National Book Award Finalists in Fiction

Looking for a high-quality work of fiction?  Try one of this year's National Book Award finalists:
  1. The Sojourn by Andrew Krivak - Follows young Jozef Vinich as he struggles to survive the brutal conditions on the Southern Front of World War I.  A debut novel. 
  2. The Tiger’s Wife by Téa Obreht - Struggling to understand why her beloved grandfather left his family to die alone in a field hospital far from home, a young doctor in a war-torn Balkan country takes over her grandfather's search for a mythical ageless vagabond while referring to a worn copy of Rudyard Kipling's "The Jungle Book." 
  3. The Buddha in the Attic by Julie Otsuka - Presents the stories of six Japanese mail-order brides whose new lives in early twentieth-century San Francisco are marked by backbreaking migrant work, cultural struggles, children who reject their heritage, and the prospect of wartime internment.

● **Data listing**:
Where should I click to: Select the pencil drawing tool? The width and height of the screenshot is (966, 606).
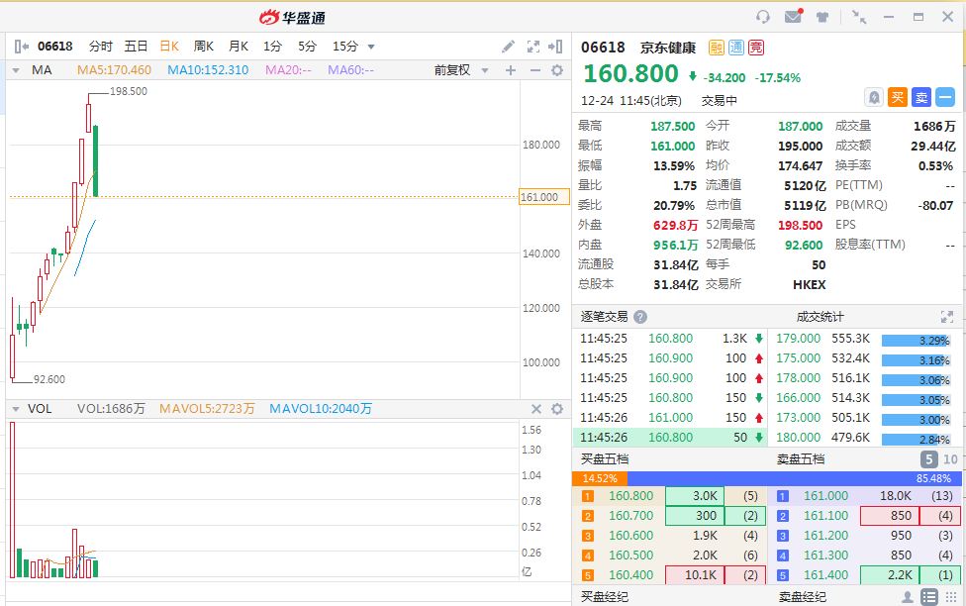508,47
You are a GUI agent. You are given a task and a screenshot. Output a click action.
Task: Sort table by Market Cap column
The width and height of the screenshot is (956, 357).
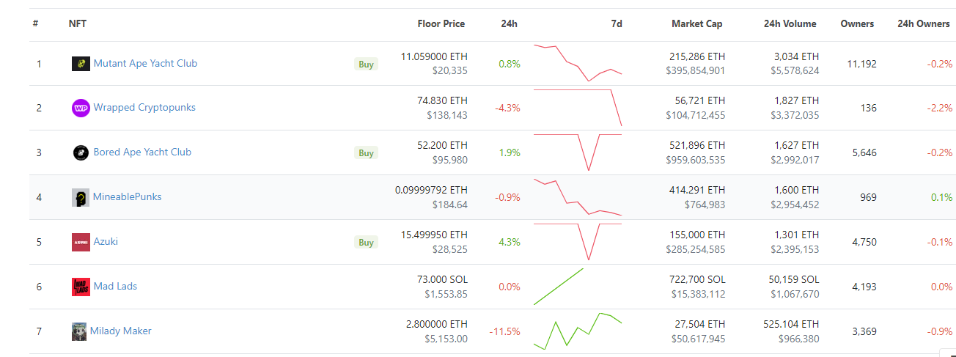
--
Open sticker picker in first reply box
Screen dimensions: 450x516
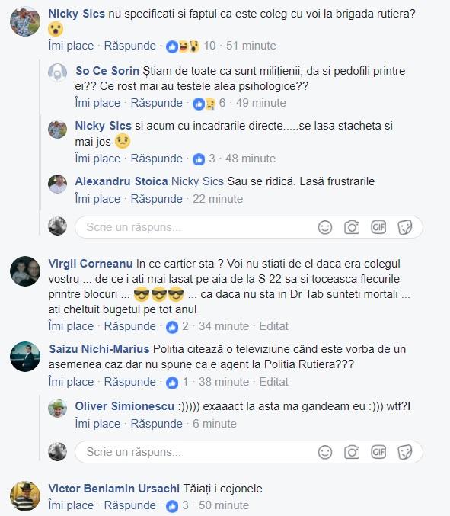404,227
==
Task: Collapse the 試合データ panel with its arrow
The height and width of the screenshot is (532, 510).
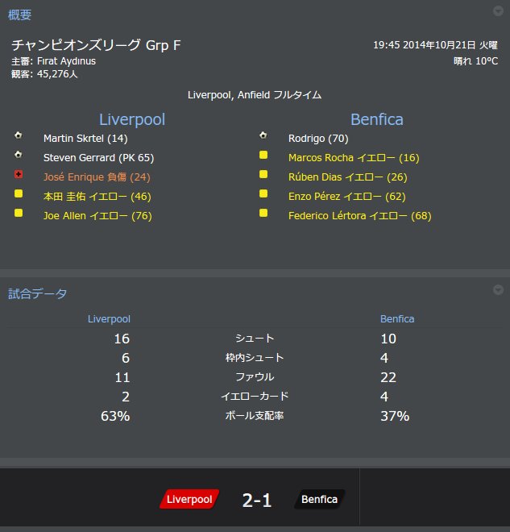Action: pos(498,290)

● **Actions to take**:
(a) According to the list of National Book Award fiction finalists, which of the novels is a debut?
(b) Proceed with the list of National Book Award fiction finalists, continuing after the description of The Buddha in the Attic.

● **Exercise responses**:
(a) The Sojourn by Andrew Krivak

(b)
  4. Binocular Vision by Edith Pearlman - Presents a collection of short stories that focus on the trials and tribulations of a group of Northeasterners. 
  5. Salvage the Bones by Jesmyn Ward - Enduring a hardscrabble existence as the children of alcoholic and absent parents, four siblings from a coastal Mississippi town prepare their meager stores for the arrival of Hurricane Katrina while struggling with such challenges as a teen pregnancy and a dying litter of prize pups.